Download or read book Artists in Ohio 1787 1900 written by Mary Sayre Haverstock and published by Kent State University Press. This book was released on 2000 with total page 1096 pages. Available in PDF, EPUB and Kindle. Book excerpt: A three-volume guide to the early art and artists of Ohio. It includes coverage of fine art, photography, ornamental penmanship, tombstone carving, china painting, illustrating, cartooning and the execution of panoramas and theatrical scenery.
Download or read book History of Van Wert and Mercer Counties Ohio written by and published by . This book was released on 1882 with total page 604 pages. Available in PDF, EPUB and Kindle. Book excerpt:
Download or read book Genealogy Division Subject Catalog 1976 1984 A O written by Indiana State Library. Genealogy Division and published by . This book was released on 1985 with total page 594 pages. Available in PDF, EPUB and Kindle. Book excerpt:
Download or read book Haunted Cemeteries of Ohio written by E.R. Cutright and published by Arcadia Publishing. This book was released on 2022-09 with total page 160 pages. Available in PDF, EPUB and Kindle. Book excerpt: Listen to the unrestful dead of the Buckeye State Throughout Ohio, chilling tales abound of places where the dead do not rest in their peaceful earthen beds. At a field east of Cleveland, a ghost once led an unsuspecting man to the hidden grave of a missing farmworker.
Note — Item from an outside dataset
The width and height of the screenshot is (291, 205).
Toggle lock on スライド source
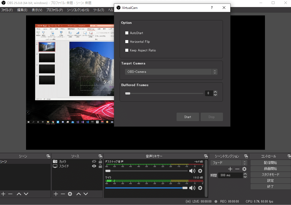tap(100, 166)

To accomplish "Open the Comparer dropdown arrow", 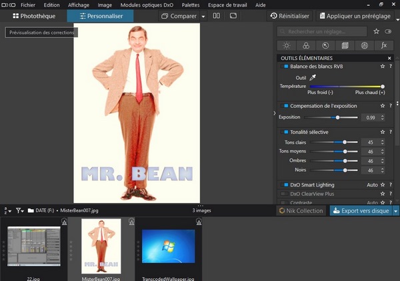I will 203,16.
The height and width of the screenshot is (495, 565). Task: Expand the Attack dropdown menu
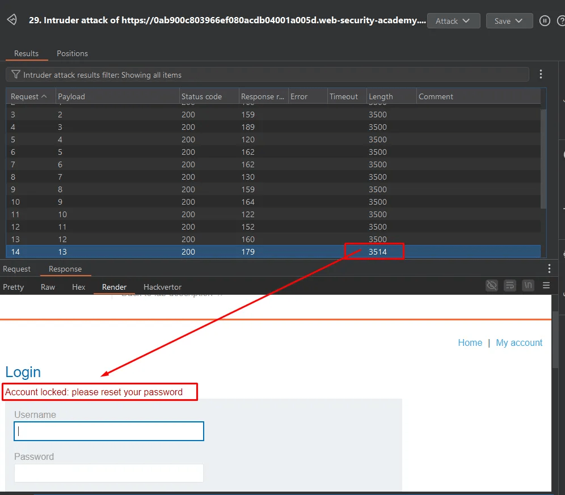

The strains of a long-dead violinist's instrument continue to echo across the hillside at a cemetery outside Cincinnati. Near Columbus, a small country graveyard is haunted by the spirit of a young girl with an ancestral connection to a dark chapter of America's past. Join writer and ghost tour guide E.R. Cutright as he shares these tales and more on a journey into the haunted cemeteries of Ohio.